Exercise prompt:
Out of the lines below, please list those that hold the string "Task".

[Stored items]
• • • •
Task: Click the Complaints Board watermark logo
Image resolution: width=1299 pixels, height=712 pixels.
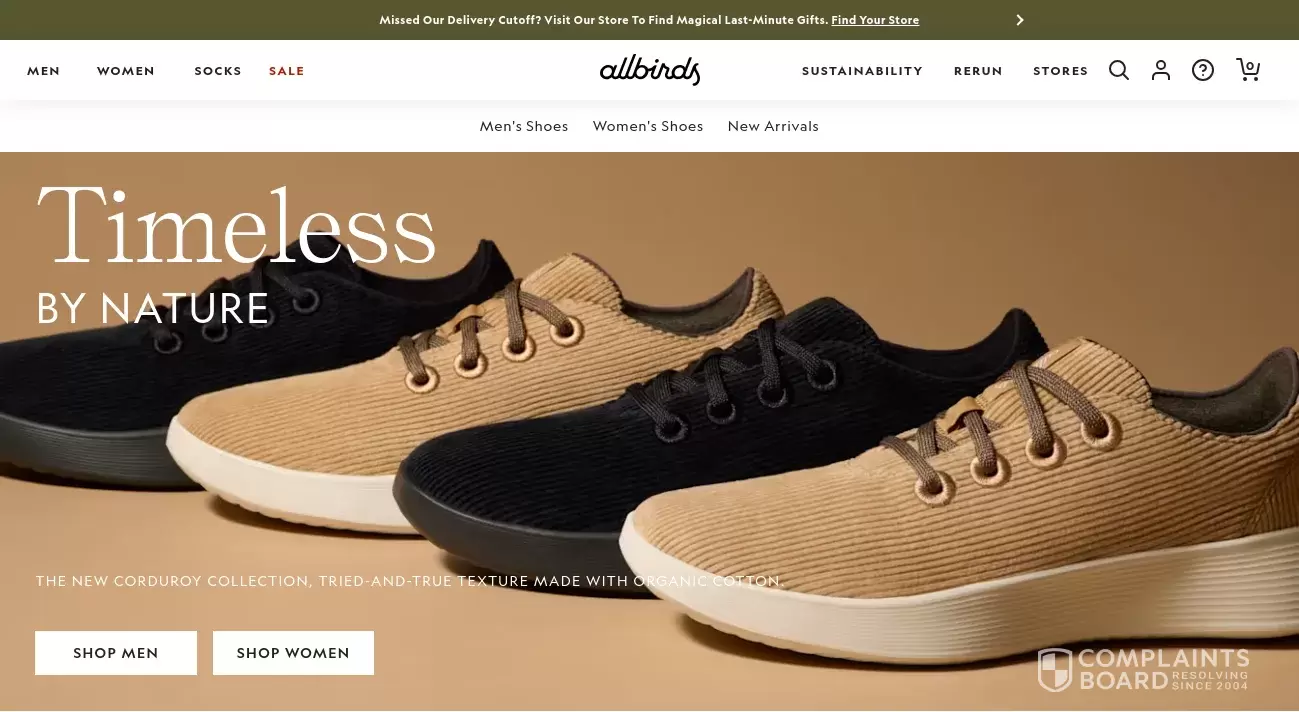Action: pyautogui.click(x=1143, y=669)
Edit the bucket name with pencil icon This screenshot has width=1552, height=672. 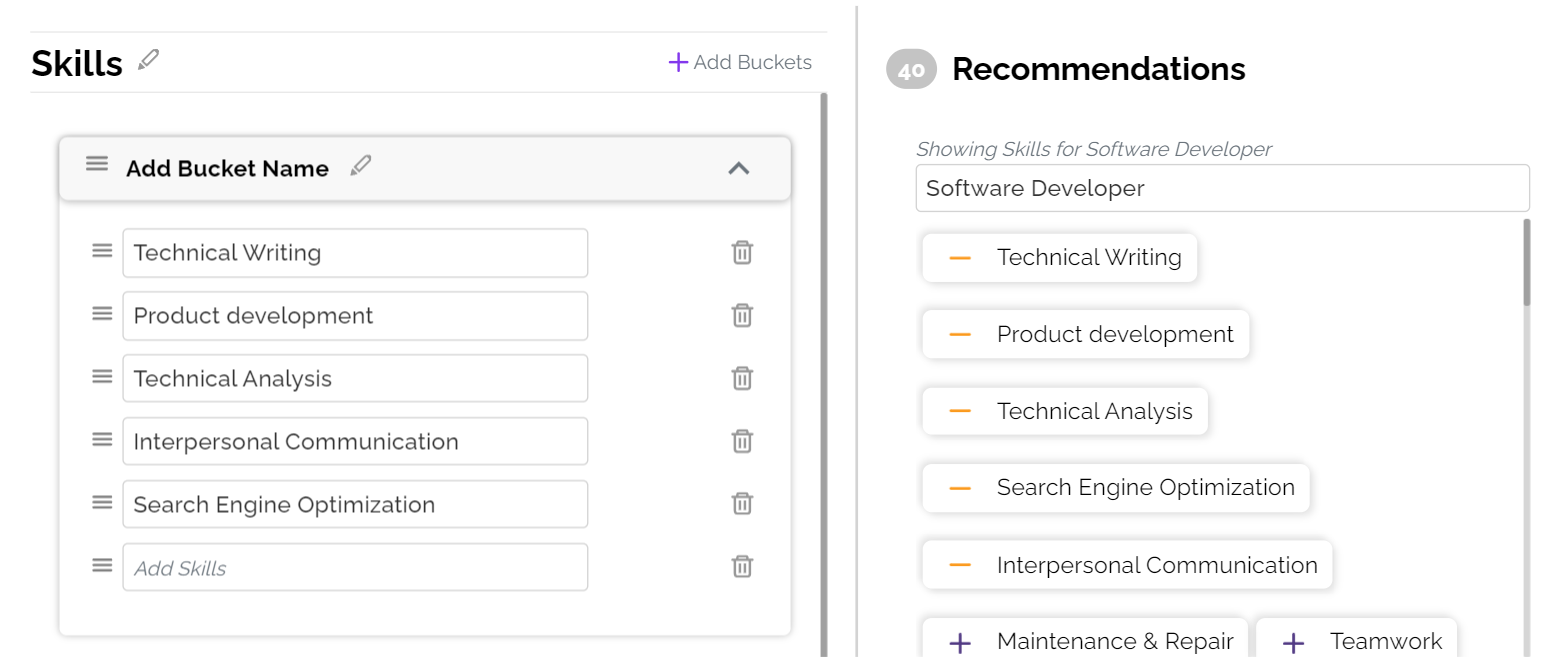pyautogui.click(x=361, y=166)
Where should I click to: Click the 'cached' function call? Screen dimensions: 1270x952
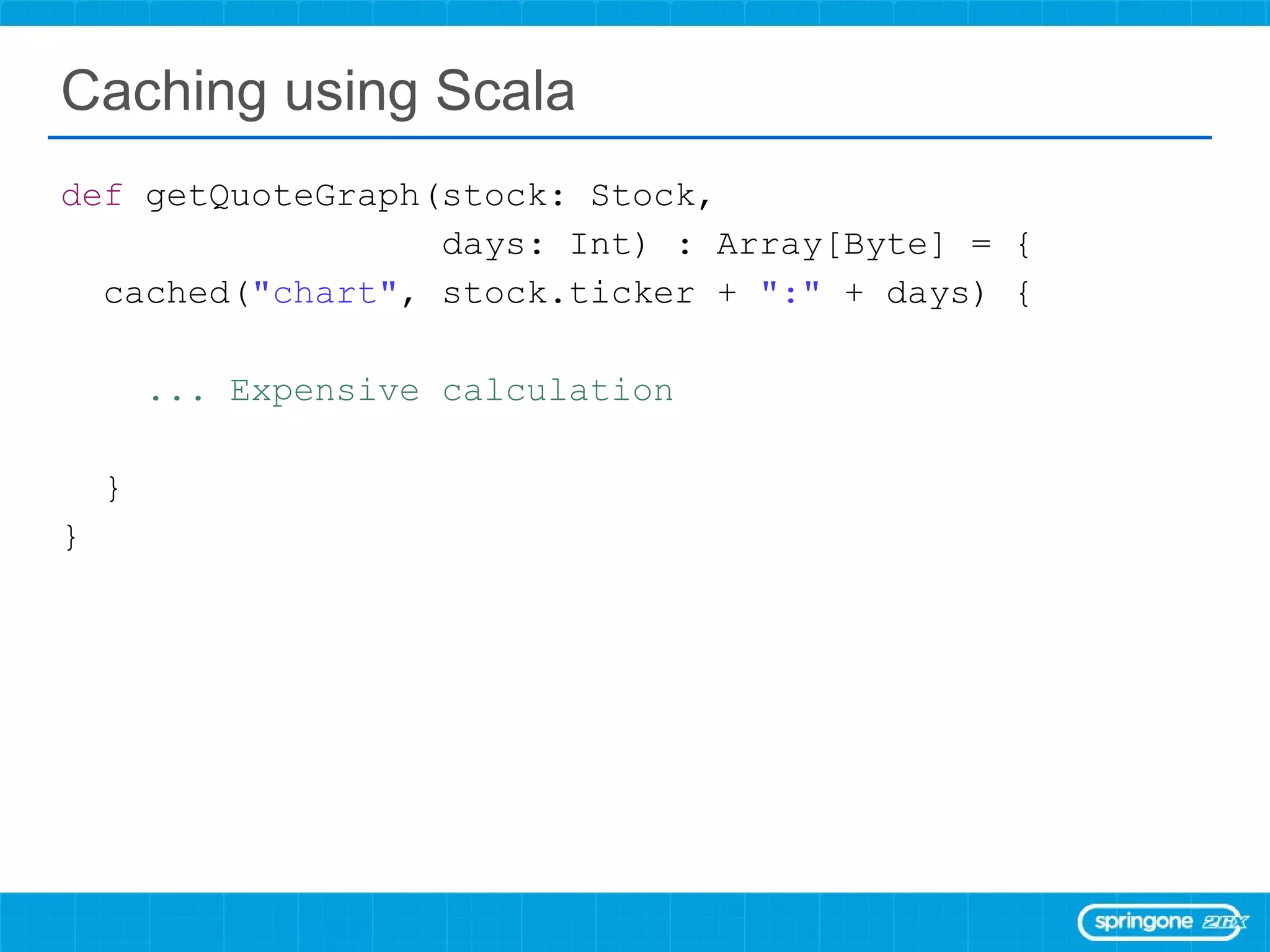[x=167, y=293]
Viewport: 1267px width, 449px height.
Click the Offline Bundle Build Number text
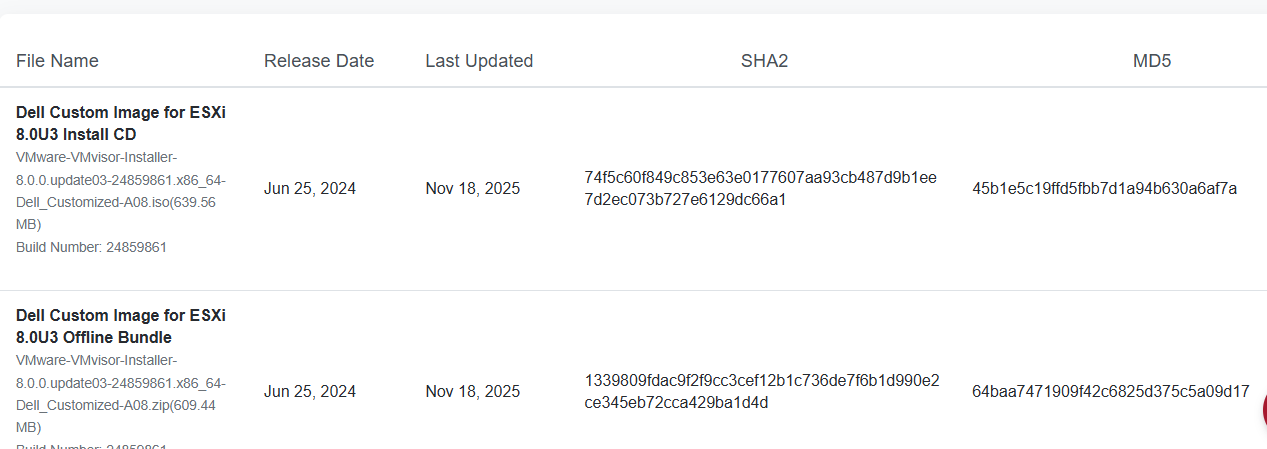[x=91, y=445]
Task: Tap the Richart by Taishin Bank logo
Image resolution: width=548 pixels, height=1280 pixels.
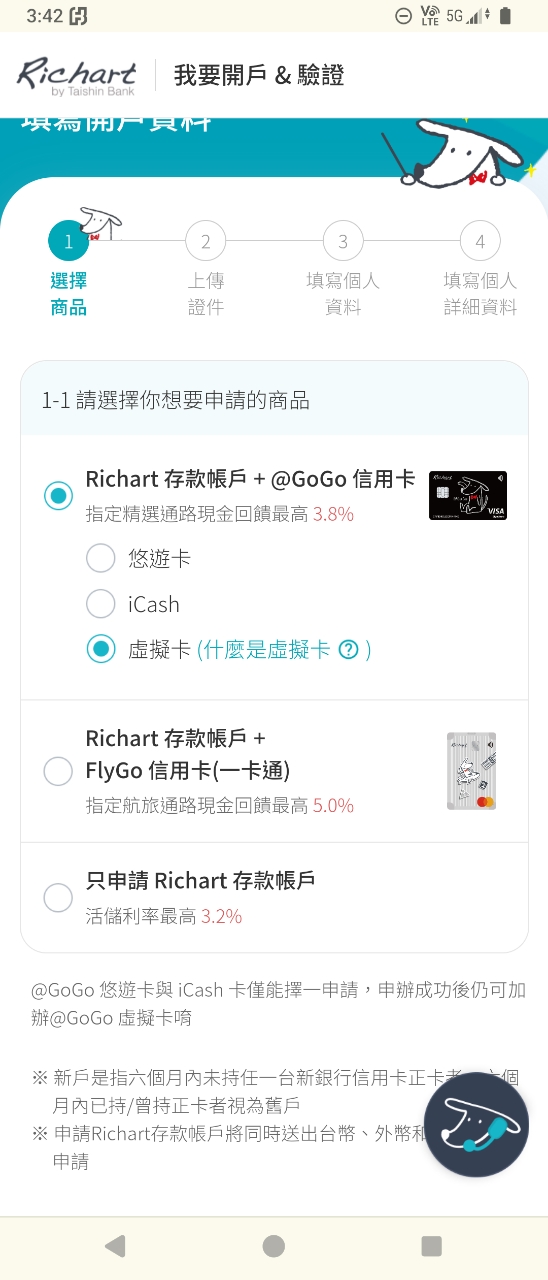Action: tap(77, 77)
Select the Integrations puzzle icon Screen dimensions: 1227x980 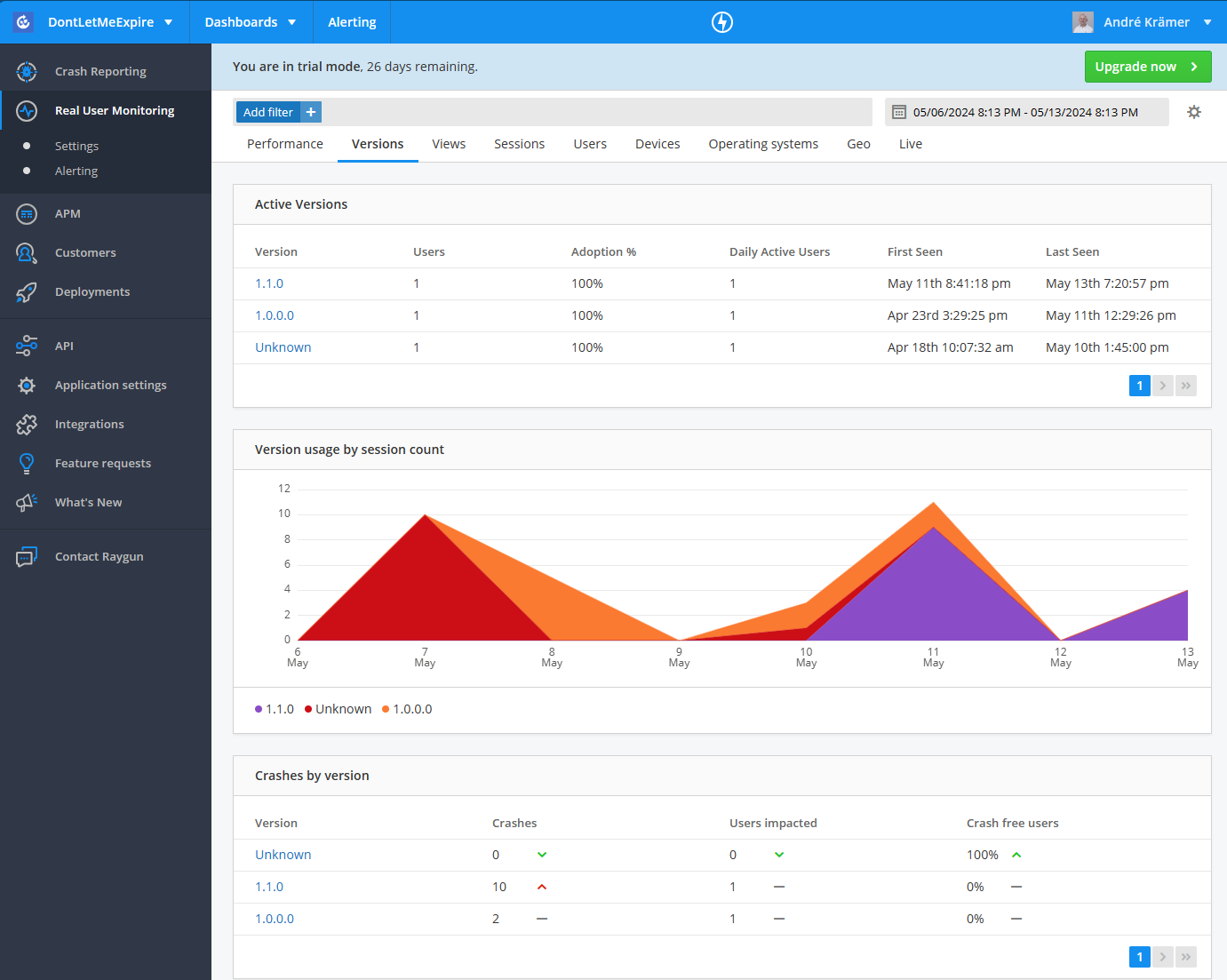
• • • •
Solution to this exercise:
Task: Click the Complaints Board watermark logo
Task: Tap the Richart by Taishin Bank logo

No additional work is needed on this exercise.